OPINIÓN

La década prodigiosa cumple cincuenta años

por Héctor Concari Héctor Concari

Chinatown, 1974

Hace unas semanas el apreciado colega Alfonso Molina llamaba la atención sobre los cincuenta años de una obra maestra: el Chinatown de Polanski, que– respetando escrupulosamente los códigos del policial- insufló al género una dosis de maldad metafísica y desconocida, ligada remotamente al Barrio Chino del título. Imposible resistir la tentación de verla por enésima vez y comprobar que sigue siendo magistral. Pero es interesante comprobar cómo la película se insertaba en un contexto no menos renovador del cine americano del cual emergían en esa década prodigiosa títulos que se transformarían en “clásicos instantáneos”.

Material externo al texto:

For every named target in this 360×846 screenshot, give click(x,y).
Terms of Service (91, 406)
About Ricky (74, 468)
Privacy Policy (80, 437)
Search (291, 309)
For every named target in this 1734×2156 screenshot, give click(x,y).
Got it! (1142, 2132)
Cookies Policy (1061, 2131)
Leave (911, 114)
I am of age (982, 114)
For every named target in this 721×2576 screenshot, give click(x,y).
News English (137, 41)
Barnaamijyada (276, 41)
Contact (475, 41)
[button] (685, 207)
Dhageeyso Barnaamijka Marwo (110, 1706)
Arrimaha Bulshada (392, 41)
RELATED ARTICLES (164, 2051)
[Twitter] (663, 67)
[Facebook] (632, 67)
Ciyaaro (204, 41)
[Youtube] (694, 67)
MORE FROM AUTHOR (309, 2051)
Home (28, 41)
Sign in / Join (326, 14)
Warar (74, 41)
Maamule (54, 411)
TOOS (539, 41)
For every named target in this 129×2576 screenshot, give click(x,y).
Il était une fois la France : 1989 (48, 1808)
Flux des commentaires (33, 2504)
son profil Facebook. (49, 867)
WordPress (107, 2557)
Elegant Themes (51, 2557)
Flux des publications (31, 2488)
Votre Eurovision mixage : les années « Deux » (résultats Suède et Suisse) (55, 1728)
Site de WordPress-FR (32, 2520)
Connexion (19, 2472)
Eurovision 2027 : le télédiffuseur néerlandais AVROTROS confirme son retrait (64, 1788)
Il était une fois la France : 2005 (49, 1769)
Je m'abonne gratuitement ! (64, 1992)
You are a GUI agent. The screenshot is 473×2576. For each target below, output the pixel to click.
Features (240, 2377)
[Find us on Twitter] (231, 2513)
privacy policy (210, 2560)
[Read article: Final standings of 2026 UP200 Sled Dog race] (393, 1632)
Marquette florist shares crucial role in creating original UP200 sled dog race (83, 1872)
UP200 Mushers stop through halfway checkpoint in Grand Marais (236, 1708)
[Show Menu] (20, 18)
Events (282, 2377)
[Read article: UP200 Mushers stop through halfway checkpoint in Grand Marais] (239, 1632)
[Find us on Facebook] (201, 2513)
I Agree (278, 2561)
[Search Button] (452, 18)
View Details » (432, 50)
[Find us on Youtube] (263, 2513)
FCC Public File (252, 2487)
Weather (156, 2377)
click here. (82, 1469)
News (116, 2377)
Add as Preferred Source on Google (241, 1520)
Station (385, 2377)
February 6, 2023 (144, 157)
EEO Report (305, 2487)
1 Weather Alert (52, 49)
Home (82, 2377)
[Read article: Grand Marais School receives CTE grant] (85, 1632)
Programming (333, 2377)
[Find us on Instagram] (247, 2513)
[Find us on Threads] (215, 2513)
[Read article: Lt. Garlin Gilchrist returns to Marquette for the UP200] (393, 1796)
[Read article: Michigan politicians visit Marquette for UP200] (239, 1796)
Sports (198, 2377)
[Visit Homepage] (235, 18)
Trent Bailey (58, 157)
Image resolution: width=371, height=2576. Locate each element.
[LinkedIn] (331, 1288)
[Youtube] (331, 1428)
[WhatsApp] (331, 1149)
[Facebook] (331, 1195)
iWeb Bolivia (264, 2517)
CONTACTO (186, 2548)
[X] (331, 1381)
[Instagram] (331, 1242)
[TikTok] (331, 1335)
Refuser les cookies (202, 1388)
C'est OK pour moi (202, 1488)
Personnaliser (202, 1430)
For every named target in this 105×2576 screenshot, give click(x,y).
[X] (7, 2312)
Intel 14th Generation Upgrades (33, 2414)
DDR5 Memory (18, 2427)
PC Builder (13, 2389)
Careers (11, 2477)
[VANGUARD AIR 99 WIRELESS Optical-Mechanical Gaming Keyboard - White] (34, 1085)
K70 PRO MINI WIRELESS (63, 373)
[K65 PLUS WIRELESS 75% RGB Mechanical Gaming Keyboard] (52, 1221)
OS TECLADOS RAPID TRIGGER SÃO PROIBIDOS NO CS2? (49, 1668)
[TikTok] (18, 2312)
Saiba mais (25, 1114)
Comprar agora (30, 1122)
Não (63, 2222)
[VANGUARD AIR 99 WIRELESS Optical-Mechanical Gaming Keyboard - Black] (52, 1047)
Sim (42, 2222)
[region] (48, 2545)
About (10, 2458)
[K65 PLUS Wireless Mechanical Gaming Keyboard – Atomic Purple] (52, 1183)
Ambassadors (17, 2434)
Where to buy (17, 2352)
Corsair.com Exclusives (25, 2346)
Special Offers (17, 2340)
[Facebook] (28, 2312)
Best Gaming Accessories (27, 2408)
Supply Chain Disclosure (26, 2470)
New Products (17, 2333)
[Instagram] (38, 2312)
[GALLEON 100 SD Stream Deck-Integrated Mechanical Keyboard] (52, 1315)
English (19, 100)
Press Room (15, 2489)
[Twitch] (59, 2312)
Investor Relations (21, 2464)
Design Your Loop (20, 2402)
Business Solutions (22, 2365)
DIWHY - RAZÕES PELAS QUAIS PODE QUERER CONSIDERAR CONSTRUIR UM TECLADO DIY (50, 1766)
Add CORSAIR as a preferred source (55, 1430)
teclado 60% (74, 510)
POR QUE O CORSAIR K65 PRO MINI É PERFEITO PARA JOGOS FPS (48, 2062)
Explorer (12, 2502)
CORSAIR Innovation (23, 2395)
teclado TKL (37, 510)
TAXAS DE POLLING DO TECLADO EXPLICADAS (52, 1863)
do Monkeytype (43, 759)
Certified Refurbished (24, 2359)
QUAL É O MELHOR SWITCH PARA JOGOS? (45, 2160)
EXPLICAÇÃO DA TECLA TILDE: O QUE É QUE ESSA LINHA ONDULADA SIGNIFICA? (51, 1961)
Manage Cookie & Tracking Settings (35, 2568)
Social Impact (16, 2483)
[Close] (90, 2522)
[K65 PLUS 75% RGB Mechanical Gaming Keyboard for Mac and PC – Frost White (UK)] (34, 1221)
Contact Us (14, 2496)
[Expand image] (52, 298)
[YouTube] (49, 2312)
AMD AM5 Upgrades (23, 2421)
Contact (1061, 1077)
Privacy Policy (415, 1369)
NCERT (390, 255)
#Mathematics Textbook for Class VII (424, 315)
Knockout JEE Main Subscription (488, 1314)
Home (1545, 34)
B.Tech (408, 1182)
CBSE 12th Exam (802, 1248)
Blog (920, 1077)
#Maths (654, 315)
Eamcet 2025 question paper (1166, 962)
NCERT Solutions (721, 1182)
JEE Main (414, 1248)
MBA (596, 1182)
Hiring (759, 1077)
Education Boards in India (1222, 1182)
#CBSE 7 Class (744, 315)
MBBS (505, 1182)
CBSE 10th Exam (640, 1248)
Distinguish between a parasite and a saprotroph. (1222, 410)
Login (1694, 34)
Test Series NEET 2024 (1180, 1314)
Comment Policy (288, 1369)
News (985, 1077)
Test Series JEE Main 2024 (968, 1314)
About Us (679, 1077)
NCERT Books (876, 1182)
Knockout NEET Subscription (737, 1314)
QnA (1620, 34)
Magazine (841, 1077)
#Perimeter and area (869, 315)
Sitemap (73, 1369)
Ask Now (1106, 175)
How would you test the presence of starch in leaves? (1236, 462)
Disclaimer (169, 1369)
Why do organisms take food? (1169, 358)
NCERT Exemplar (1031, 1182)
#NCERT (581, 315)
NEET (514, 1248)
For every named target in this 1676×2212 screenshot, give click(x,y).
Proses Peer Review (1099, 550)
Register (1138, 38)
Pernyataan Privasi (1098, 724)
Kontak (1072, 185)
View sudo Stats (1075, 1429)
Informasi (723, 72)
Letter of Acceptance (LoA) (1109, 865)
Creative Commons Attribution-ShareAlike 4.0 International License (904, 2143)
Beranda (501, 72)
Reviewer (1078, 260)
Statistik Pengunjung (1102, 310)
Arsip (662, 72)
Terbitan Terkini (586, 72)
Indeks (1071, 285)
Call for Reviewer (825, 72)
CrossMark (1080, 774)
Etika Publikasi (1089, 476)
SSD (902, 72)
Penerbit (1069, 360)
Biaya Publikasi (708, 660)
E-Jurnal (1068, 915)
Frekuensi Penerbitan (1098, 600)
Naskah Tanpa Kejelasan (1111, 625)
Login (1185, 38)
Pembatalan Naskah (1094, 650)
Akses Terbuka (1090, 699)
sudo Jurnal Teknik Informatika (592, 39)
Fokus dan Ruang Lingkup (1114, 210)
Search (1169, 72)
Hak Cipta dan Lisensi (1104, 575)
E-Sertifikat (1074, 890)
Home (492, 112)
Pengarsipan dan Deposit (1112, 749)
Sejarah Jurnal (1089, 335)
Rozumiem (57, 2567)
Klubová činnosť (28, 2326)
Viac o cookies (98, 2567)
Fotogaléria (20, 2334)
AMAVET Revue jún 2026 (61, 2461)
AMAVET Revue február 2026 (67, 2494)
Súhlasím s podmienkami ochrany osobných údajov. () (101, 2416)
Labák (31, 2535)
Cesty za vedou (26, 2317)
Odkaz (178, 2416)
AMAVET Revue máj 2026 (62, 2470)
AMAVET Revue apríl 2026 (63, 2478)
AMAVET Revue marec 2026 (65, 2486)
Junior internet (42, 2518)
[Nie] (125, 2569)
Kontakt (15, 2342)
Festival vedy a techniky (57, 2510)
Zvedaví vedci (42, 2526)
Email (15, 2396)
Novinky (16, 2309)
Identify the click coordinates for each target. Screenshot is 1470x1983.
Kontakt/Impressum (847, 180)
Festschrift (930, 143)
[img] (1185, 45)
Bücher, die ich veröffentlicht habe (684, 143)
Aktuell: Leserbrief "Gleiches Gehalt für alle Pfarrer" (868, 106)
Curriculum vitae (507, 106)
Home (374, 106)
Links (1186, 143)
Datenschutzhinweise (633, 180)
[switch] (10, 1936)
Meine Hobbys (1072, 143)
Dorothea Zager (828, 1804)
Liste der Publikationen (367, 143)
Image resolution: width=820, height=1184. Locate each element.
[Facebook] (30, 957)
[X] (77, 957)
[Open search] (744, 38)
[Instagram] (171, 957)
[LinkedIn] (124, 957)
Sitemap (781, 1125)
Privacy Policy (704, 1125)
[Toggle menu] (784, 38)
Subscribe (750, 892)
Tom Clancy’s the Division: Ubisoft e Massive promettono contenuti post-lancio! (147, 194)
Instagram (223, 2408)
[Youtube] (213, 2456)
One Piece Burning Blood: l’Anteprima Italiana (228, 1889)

El momento es apasionante. Como siempre ocurre es incomprensible sin el contexto histórico. El país se ha embarrado los pies en los pantanos del sudeste asiático y la mayoría silenciosa ha elegido para salir del lodazal a un político mal encarado pero genial estratega geopolítico. En poco tiempo su paranoia lo llevará al escándalo de Watergate y su renuncia. Entretanto, la industria del cine ha venido trastabillando durante una década larga, jugando rounds de sombra con un público que escapa a las viejas recetas y le da la espalda a la taquilla. Superproducciones como Cleopatra o El Doctor Doolittle solo han tenido de espectaculares su condición de fiascos y las únicas perlas que han aparecido en los sesenta en el horizonte son producciones independientes pero reveladoras. Una historia de una pareja disfuncional de gangsters (Bonnie and Clyde, 1967 de Arthur Penn), un filme sobre dos hippies que recorren Estados Unidos en moto (Easy Rider, 1969 de Dennis Hopper) y una comedia negra de la guerra en Corea (MASH, 1970 de Robert Altman). Algunos productores intuyen que tal vez no sean los directores de la edad de oro, ni las viejas recetas, ni las estrellas las que llamen de nuevo a los espectadores a la sala oscura. Estos tres ejemplos (hay otros) hablan de directores nuevos y frescos, audaces, venidos de la televisión en algunos casos. Hay otro ángulo que confirma la intuición. El productor más pichirre de la historia del cine, Roger Corman, ha reclutado jóvenes salidos de las escuelas de cine y a cambio de cierta libertad, muy poco dinero y el recicle de escenarios de producciones pasadas les ofrece escribir y dirigir lo que quieran. Esos jóvenes se llaman Francis Coppola (Demencia 13, 1963), Peter Bogdanovich (Targets, 1968) o Martin Scorsese (Boxcar Bertha, 1972).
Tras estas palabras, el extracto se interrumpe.